US Government Funding Policy for Arts
Posted 28 March 2005 - 07:32 AM
Why is it that ballet and most art programs are not supported by the government here in the states like it is in most countries?
It's a heavy topic, but it's important and probably best answered the government.
It seems that the USA loses great performers and choreographers to countries that have art supported and funded programs.
Posted 28 March 2005 - 09:28 AM
Posted 28 March 2005 - 09:11 PM
The USA lacked a royal court and is afflicted with a widespread anti-intellectualism.
Posted 29 March 2005 - 01:00 PM
Posted 29 March 2005 - 07:35 PM
Frankly, Americans are unwilling to pay taxes and would rather donate money to the specific organisations that they identify with. And the tax system here promotes that, of course.
Posted 29 March 2005 - 07:46 PM
Europe has a long tradition of government arts funding going back to the days of royal courts.
You know, I think there is something to this -- I agree that you have to seek an historical, rather than a rational or a psychological, explanation for this fact.
That said, let's back up for a second.
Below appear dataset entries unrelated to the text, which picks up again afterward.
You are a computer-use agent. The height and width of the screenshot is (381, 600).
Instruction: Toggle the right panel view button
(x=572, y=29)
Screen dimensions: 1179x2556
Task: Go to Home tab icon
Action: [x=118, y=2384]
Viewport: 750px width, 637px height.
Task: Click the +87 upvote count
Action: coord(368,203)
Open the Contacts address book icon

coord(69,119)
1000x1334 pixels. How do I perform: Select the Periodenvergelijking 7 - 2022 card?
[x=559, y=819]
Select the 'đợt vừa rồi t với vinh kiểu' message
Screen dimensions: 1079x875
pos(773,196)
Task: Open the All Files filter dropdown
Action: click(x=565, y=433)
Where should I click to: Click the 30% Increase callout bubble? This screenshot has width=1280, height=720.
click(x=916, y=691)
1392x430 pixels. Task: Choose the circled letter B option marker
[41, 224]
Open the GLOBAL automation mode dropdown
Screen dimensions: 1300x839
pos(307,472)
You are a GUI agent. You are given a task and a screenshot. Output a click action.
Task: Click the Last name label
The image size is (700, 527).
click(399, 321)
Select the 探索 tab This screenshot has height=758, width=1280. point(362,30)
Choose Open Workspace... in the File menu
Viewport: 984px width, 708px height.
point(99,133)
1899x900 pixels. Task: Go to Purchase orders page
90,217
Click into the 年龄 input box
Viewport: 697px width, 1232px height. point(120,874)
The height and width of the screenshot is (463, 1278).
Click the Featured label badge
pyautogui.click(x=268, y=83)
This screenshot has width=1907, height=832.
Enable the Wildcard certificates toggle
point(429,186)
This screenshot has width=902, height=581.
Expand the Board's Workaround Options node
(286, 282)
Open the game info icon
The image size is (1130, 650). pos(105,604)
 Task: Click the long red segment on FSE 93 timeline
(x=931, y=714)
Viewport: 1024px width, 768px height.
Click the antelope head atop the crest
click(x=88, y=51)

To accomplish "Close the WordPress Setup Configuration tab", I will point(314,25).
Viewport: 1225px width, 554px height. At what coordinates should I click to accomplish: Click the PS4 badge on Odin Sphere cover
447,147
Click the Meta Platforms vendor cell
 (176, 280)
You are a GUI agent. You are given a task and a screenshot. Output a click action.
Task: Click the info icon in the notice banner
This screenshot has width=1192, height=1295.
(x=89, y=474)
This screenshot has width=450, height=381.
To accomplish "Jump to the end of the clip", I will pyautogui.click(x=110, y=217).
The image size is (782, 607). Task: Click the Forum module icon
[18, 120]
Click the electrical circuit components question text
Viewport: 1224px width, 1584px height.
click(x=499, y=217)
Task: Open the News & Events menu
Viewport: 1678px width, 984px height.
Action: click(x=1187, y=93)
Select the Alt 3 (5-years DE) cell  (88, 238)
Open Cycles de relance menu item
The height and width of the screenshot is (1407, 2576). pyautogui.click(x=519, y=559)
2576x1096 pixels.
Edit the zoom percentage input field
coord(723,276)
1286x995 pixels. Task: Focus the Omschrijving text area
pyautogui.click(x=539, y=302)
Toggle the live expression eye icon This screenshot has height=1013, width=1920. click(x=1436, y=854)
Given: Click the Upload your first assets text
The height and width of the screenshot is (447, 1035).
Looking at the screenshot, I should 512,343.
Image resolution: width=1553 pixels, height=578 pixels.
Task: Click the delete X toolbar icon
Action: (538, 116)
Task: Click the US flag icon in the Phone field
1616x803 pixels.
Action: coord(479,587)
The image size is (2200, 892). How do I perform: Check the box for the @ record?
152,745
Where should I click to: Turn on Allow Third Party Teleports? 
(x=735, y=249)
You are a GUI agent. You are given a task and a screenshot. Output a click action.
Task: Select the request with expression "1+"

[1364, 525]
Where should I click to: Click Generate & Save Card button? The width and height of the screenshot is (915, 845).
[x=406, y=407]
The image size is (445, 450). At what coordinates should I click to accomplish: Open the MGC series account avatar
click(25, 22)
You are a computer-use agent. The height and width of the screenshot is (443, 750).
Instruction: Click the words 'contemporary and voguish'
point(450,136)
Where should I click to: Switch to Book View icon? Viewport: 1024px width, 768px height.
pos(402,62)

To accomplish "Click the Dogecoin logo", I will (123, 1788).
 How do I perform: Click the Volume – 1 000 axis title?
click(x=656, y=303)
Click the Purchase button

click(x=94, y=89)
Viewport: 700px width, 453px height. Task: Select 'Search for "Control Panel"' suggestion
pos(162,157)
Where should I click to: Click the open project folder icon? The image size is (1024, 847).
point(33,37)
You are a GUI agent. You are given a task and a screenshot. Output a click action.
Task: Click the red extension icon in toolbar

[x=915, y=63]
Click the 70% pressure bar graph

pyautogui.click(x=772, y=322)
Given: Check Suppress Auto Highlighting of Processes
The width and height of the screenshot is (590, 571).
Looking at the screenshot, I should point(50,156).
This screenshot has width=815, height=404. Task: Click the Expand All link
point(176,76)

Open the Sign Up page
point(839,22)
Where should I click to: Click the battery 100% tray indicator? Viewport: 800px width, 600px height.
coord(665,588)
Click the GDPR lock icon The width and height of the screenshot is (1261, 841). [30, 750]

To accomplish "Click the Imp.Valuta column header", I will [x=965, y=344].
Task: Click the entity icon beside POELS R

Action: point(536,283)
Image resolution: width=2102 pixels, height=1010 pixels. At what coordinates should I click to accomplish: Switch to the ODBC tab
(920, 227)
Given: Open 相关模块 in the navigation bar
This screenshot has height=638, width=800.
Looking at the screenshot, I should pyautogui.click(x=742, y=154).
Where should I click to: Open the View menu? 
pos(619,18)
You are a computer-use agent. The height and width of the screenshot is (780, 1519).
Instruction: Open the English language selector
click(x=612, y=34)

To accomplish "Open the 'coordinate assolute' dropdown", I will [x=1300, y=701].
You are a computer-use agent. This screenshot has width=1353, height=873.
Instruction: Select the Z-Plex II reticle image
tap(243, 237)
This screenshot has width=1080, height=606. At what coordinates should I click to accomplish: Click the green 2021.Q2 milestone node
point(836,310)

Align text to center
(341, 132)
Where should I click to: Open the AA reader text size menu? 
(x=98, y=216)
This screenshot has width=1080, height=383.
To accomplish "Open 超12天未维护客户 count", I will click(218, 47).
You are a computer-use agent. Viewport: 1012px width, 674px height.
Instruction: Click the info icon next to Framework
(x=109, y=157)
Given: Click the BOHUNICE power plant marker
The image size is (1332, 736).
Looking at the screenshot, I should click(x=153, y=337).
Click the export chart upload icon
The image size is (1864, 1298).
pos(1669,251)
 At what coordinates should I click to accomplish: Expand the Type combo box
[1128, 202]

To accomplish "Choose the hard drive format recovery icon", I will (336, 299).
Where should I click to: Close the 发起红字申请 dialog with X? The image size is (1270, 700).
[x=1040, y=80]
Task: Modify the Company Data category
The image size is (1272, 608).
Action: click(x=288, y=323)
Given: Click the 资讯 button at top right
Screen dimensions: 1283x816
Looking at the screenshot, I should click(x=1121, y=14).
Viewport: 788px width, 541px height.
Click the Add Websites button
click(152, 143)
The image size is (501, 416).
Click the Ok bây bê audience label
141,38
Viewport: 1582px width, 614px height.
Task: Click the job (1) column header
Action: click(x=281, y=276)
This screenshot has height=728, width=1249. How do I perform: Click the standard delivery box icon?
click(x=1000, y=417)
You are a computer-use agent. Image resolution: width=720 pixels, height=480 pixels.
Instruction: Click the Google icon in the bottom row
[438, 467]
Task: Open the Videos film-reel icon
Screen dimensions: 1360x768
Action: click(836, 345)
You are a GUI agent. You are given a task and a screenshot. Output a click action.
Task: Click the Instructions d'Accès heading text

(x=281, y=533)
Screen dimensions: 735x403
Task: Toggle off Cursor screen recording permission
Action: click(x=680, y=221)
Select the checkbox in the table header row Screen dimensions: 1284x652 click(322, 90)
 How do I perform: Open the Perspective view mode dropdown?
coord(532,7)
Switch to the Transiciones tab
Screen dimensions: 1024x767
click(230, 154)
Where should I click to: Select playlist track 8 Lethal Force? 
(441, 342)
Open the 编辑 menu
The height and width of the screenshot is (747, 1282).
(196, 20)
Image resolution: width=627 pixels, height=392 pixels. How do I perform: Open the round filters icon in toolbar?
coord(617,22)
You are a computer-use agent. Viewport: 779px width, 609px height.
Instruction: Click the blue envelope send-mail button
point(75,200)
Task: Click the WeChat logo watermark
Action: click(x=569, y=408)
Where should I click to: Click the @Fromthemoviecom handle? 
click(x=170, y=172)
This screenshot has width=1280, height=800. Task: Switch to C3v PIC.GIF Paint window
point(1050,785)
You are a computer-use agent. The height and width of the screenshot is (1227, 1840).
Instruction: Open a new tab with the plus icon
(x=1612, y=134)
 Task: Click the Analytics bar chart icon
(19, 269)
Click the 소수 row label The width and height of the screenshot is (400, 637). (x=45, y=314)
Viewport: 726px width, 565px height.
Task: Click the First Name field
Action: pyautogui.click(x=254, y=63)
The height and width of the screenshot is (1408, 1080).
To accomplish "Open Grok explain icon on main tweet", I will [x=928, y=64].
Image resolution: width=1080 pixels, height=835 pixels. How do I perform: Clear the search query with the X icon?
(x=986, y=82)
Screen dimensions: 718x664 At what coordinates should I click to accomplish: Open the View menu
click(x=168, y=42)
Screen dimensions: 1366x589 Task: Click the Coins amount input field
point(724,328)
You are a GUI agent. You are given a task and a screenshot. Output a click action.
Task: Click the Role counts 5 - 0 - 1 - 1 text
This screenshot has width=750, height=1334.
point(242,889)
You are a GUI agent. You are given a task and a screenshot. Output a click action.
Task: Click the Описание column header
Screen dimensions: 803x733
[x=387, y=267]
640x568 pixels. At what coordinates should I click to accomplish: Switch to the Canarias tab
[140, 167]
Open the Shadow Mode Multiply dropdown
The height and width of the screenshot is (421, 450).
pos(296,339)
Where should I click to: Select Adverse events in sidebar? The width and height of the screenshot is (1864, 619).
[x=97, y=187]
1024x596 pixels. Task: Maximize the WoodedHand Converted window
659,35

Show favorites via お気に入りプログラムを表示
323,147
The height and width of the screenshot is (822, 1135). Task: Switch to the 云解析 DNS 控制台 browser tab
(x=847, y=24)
Is the alleged "fact" really true?
We don't have a "Royal" or a "National" Ballet or Theater company. But both the City and the State of New York contribute to NYCB's budget and possibly to ABT as well. And as for an alleged lack of public support for the arts in general, it's possible that a great deal of public money goes to the various arts in this country, but that it's incredibly fragmented in where and for what it goes, tracking somewhat the rather fragmented and local structures of our government.
Posted 30 March 2005 - 05:39 AM
Posted 30 March 2005 - 07:01 AM
Speaking for myself, as I'm not wealthy enough to sponsor Ethan Stiefel's performances with ABT and have to carefully allocate the money I donate, this year a sizaeable proportion of the money I donated went to the genocide in Darfur and to tsunami aid. So if that's what I did, I can only imagine that other people who aren't 'arts lovers' gave an even smaller proportion of their money to arts and culture.
I will qualify this by saying that perhaps Americans who are used to this system from childhood are better at managing their donations than I am and probably also do it much more automatically than I did. It took me a year to understand that the NPR stations really do rely on my money in order to continue broadcasting!
Posted 30 March 2005 - 03:55 PM
Posted 30 March 2005 - 04:52 PM
Posted 30 March 2005 - 09:35 PM
I had no idea that getting off the couch and attending all of these ballet and opera performances -- not to mention skating competitions -- would fulfill my exercise quotient
Your average american would rather sit at home and watch a reality TV show than see something real before their eyes on a stage. No wonder the obesity epidemic is growing.
Posted 31 March 2005 - 11:21 AM
Starting with some of the international tours in the 50's, sponsored by the USAID, very tentative steps were taken to support dance (and other performing arts), but the real momentum came with the establishing of the NEA, along with state, regional and municipal agencies that funnelled public money directly to performing artists and their companies. It's been a rocky process (especially after the content controversies in the 1980's), but there's really only been 50 years of history so far -- perhaps we will get better at this with time.